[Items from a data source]
+--
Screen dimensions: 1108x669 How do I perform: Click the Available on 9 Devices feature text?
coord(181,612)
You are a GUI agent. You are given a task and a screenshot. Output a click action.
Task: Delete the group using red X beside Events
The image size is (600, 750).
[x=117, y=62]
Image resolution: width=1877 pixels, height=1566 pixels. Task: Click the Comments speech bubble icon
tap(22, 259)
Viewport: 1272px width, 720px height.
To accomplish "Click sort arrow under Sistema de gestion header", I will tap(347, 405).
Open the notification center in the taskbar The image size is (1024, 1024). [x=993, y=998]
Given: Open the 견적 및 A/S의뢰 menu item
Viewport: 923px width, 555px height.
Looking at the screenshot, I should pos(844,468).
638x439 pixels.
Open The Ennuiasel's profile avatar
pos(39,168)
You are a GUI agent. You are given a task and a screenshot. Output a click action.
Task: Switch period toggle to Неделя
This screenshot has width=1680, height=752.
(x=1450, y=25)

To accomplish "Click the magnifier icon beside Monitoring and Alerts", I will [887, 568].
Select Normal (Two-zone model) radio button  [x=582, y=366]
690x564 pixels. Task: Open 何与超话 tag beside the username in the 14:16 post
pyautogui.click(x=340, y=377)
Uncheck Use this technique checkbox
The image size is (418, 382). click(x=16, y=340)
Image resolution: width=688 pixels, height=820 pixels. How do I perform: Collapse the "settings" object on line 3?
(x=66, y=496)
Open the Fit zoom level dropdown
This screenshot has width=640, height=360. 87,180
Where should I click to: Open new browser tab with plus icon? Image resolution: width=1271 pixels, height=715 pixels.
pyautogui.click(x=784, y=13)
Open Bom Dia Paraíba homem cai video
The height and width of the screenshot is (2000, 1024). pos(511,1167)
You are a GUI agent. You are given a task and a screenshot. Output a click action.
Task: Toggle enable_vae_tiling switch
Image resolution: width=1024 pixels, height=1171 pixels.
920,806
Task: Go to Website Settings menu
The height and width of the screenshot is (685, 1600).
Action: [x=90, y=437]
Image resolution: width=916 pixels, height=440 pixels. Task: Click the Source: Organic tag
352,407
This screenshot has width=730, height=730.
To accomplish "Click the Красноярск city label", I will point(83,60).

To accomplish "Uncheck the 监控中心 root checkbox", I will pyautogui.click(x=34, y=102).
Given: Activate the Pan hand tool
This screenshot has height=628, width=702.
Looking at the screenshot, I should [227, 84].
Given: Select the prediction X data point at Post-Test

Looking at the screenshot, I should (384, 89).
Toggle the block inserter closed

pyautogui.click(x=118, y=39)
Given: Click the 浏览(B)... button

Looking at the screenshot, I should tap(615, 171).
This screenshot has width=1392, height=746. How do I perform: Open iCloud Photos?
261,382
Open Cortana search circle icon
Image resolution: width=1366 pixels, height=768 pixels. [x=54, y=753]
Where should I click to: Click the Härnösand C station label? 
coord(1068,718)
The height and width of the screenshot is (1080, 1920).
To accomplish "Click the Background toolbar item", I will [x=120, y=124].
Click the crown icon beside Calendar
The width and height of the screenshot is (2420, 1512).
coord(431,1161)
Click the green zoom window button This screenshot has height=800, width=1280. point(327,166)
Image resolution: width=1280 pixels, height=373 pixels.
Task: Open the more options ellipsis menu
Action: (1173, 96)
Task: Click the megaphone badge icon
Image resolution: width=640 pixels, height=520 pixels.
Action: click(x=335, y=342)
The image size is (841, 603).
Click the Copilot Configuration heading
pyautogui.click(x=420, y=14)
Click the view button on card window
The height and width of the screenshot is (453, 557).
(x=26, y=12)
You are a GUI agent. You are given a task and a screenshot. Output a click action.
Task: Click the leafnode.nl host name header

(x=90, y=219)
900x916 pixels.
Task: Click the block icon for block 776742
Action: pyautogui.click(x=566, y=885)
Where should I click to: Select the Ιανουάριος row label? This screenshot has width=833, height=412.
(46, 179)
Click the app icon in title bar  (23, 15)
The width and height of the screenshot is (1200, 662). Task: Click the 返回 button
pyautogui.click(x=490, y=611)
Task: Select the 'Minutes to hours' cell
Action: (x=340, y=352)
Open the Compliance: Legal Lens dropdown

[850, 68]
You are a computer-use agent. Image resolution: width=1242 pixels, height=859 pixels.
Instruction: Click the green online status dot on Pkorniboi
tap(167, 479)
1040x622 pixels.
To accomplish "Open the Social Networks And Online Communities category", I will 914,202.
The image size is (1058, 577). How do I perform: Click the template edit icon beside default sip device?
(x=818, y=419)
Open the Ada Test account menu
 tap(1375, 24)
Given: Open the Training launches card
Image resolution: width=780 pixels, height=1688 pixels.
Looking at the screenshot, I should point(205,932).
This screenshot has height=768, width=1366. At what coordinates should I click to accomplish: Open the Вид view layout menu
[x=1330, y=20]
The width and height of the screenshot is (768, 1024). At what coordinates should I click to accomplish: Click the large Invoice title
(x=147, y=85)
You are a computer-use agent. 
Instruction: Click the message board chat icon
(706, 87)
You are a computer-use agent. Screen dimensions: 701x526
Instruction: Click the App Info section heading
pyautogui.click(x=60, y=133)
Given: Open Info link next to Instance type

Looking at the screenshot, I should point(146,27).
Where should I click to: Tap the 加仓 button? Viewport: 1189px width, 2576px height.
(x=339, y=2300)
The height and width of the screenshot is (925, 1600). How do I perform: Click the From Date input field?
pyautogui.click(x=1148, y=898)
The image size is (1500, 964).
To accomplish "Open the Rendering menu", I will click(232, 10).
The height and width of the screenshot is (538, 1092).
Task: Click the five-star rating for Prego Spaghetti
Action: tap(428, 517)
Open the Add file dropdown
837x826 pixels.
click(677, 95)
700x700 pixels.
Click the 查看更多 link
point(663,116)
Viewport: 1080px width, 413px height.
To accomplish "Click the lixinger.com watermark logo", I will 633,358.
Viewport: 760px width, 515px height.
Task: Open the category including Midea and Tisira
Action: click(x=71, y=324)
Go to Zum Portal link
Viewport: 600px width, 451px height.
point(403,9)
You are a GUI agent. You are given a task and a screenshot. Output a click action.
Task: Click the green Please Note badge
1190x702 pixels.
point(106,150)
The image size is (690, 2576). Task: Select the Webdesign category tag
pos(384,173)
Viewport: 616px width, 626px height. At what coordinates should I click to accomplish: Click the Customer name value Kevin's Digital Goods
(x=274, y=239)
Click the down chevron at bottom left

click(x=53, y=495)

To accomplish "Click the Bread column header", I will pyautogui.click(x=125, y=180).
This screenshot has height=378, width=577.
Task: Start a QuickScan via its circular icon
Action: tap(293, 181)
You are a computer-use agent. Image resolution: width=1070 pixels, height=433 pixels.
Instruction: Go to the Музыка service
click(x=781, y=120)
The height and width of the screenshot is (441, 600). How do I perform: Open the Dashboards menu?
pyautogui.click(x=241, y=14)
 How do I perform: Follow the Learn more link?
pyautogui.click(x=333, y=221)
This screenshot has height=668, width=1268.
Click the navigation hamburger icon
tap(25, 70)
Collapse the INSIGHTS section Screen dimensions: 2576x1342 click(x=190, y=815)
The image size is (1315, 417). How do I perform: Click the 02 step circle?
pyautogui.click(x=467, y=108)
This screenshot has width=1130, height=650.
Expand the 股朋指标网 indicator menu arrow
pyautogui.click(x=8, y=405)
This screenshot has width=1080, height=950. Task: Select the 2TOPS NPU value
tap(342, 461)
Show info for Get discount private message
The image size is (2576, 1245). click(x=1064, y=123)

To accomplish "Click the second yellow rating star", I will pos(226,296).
+--
-- Problem description --
Check each line of the records for the word "computer", and show the lines that contain it.

-- Exercise solution --
You are a computer-use agent. Image resolution: width=1242 pixels, height=859 pixels.
You are a computer-use agent. 
You are a computer-use agent. Screen dimensions: 701x526
You are a computer-use agent. Image resolution: width=1070 pixels, height=433 pixels.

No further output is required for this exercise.